By Tracey Khan – Drakes
[www.inewsguyana.com] –A number of students from four private schools students in Queenstown, Georgetown who are sitting this year’s Caribbean Secondary Examination Council (CSEC) experienced some difficulties in writing their exams on Wednesday, May 06.
This was as a result of a mix up of locations to sit the practical session of the subject, Electronic Document Preparation and Management (EDPM) at the African Cultural and Development Association (ACDA) building; however when students arrived they were told that the center was not prepared to host them.
This led to panic for both students and parents, who immediately visited the Caribbean Examination Council Division at Queens College to sort out the location of the exam. It was then that an alternative was sought to have the 25 students sit the exam at NCERD.

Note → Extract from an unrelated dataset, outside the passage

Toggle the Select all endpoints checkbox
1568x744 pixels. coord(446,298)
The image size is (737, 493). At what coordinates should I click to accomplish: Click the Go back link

Meanwhile, another hurdle was encountered since only 10 students could sit the exams at a time due to shortage of computers at the center.
One parent questioned how the Education Ministry could have allowed an incident of this nature to occur.
“Now today we are trying to tell Priya Manickchand what took place and she is trying to justify that it is not so and how the students went to the wrong place because they didn’t follow the timetable…the timetable clearly states and when we go to the exam place it’s something else,” a parent told iNews.
Parents are furious over this incident and told iNews that some students were more affected since, “my son had to start EDPM until 10:30 and then he came out 13:10 hours to go and write Science at ACDA building and they had already started without him because he was late and who is going to take the blame for that? Nobody.”
The mother added that, “so every time they have to do a practical they have to go to the examination council and then they will find a spot for you.”
The confusion continued on Thursday, May 07 when students turned up to write the Physics exam at ACDA building and were told to return at 13:00 hrs instead at St. Stanislaus College.
“The children have to find a lab, now you’re taking $6,500 per subject so you have to provide the lab; 16,000 students writing this examination across the country and these are the monies that you’re getting from the examinations, it’s not a case where you’re not getting money…the schools have the facilities…so why don’t you bring over your invigilators to come to the private schools that the children attend and let them do the examination right there?”